Assignment:
Exactly and only the lines from the one with "Viewport: 1190px width, 421px" through the end of the listing are to be transcribed, both ends included.

Material supplied:
★ ★ ★ ★ ★

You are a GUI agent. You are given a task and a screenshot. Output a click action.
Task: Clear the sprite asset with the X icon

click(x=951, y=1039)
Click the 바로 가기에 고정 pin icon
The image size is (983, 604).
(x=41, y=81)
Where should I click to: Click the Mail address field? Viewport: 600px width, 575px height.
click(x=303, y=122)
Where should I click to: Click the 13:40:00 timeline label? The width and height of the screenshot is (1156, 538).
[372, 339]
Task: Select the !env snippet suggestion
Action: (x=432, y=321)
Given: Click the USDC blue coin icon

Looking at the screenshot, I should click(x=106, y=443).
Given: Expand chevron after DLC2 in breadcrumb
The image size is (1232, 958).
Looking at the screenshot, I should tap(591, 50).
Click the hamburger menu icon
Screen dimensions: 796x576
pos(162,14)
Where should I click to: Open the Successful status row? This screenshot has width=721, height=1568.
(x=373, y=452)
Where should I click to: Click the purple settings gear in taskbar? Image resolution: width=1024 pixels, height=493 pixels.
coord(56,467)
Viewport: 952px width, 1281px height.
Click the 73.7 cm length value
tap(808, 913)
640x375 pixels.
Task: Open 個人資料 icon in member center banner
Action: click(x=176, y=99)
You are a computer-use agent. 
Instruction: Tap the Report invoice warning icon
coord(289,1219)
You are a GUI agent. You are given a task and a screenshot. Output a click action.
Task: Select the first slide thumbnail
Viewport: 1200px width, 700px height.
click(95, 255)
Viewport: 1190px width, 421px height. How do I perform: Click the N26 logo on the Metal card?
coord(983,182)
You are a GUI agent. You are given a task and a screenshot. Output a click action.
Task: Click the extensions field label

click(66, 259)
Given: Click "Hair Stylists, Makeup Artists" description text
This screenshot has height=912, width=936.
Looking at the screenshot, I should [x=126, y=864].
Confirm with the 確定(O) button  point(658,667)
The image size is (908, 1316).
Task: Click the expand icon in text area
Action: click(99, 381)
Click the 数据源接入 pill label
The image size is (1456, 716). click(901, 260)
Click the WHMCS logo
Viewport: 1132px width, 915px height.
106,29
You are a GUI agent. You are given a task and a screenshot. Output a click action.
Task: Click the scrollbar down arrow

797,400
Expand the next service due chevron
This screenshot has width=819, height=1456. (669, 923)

★ ★ ★ ★ ★

Answer section:
Viewport: 1190px width, 421px height. How do I perform: Click the N26 logo on the Metal card?
coord(983,182)
You are a GUI agent. You are given a task and a screenshot. Output a click action.
Task: Click the extensions field label

click(66, 259)
Given: Click "Hair Stylists, Makeup Artists" description text
This screenshot has height=912, width=936.
Looking at the screenshot, I should [x=126, y=864].
Confirm with the 確定(O) button  point(658,667)
The image size is (908, 1316).
Task: Click the expand icon in text area
Action: click(99, 381)
Click the 数据源接入 pill label
The image size is (1456, 716). click(901, 260)
Click the WHMCS logo
Viewport: 1132px width, 915px height.
106,29
You are a GUI agent. You are given a task and a screenshot. Output a click action.
Task: Click the scrollbar down arrow

797,400
Expand the next service due chevron
This screenshot has width=819, height=1456. (669, 923)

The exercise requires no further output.